## Brief
Search the records for the word "label" and pick out every line that has it.

[Saved data entries]

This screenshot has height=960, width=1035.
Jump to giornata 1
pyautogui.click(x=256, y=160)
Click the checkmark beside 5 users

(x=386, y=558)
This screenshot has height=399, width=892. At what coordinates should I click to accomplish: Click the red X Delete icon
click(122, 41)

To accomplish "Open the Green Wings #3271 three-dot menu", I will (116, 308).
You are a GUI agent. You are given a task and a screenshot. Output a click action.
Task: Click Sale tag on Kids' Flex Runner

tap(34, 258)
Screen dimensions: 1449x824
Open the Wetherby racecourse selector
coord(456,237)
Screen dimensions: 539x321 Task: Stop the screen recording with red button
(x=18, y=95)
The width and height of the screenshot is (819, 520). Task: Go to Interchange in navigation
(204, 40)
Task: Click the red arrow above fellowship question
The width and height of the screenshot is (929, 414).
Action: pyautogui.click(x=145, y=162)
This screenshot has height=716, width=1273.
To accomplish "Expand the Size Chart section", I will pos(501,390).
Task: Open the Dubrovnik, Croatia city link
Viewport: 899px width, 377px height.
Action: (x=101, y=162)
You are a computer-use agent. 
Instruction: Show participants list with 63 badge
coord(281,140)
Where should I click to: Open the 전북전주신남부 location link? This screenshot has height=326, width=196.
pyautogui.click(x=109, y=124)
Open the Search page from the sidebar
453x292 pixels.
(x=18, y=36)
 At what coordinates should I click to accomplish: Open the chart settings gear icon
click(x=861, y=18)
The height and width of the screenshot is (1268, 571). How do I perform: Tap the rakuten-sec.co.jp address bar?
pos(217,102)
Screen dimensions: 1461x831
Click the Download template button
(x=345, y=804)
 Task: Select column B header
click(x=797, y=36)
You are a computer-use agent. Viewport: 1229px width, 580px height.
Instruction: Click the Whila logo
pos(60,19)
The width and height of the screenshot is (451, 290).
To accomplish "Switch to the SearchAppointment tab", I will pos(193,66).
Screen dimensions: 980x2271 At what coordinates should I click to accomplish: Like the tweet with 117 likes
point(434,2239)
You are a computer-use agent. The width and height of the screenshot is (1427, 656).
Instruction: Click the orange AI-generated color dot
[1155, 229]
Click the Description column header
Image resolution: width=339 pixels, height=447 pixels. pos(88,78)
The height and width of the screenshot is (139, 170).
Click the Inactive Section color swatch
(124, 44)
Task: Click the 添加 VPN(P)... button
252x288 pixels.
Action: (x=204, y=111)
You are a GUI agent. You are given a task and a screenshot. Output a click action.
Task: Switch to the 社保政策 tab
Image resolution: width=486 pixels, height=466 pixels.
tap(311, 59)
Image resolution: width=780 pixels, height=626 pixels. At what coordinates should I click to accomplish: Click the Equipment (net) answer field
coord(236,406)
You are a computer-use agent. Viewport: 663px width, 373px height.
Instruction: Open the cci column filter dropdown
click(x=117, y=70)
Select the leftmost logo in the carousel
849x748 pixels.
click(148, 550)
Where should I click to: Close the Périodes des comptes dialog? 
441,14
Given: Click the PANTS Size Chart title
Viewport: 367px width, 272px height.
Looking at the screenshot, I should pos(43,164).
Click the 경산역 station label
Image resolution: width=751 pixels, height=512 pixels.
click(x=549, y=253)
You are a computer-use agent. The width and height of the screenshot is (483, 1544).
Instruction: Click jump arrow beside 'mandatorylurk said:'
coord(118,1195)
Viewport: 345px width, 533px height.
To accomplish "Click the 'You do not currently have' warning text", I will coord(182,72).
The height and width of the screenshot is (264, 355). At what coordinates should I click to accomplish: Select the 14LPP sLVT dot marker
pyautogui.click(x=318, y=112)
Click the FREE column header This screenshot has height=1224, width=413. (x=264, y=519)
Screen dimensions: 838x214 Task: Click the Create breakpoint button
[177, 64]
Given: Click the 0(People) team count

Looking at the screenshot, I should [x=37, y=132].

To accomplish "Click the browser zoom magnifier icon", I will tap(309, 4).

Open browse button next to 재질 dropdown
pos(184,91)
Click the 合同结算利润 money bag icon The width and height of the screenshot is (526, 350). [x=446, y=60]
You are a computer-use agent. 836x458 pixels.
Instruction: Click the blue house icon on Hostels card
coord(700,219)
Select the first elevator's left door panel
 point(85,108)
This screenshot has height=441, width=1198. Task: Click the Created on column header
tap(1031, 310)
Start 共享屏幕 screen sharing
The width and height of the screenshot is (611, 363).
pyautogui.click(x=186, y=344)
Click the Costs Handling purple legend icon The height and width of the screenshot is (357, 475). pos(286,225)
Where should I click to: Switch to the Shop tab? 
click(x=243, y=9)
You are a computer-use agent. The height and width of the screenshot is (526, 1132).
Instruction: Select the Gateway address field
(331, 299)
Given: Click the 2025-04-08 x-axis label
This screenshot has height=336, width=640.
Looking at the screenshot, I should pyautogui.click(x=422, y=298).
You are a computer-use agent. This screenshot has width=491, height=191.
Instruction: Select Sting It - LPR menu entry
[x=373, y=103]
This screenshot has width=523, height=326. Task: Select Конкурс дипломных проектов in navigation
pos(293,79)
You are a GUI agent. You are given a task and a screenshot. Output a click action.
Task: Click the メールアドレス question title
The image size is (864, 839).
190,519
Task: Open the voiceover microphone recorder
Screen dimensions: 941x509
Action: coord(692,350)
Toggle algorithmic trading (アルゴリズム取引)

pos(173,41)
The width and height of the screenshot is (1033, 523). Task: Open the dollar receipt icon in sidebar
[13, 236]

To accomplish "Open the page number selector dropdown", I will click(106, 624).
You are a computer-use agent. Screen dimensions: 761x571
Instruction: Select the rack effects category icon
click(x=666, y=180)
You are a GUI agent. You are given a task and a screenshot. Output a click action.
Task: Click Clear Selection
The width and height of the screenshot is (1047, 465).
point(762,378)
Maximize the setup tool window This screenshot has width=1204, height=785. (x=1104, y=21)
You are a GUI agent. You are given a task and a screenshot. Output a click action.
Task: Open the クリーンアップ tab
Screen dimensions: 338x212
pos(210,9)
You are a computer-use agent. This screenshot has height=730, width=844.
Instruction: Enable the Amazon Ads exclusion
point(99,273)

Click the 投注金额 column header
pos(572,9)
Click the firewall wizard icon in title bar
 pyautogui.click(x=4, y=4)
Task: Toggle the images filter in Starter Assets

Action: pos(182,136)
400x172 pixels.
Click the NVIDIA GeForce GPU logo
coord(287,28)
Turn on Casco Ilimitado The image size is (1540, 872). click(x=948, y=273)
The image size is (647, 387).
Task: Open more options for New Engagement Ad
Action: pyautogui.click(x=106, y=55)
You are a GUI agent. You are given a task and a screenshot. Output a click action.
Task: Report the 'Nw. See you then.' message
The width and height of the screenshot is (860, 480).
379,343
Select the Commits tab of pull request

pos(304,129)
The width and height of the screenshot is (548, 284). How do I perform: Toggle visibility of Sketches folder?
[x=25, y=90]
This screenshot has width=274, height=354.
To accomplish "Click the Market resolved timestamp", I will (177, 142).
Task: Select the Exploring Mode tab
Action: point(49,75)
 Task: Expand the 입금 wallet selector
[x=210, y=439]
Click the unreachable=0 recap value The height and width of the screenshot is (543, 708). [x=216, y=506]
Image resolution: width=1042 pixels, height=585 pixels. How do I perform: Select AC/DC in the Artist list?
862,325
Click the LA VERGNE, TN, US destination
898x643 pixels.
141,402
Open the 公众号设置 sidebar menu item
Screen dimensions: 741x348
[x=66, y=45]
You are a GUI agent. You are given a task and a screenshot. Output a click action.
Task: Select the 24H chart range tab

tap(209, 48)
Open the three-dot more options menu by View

## Task output
Click the 경산역 station label
Given: Click the 2025-04-08 x-axis label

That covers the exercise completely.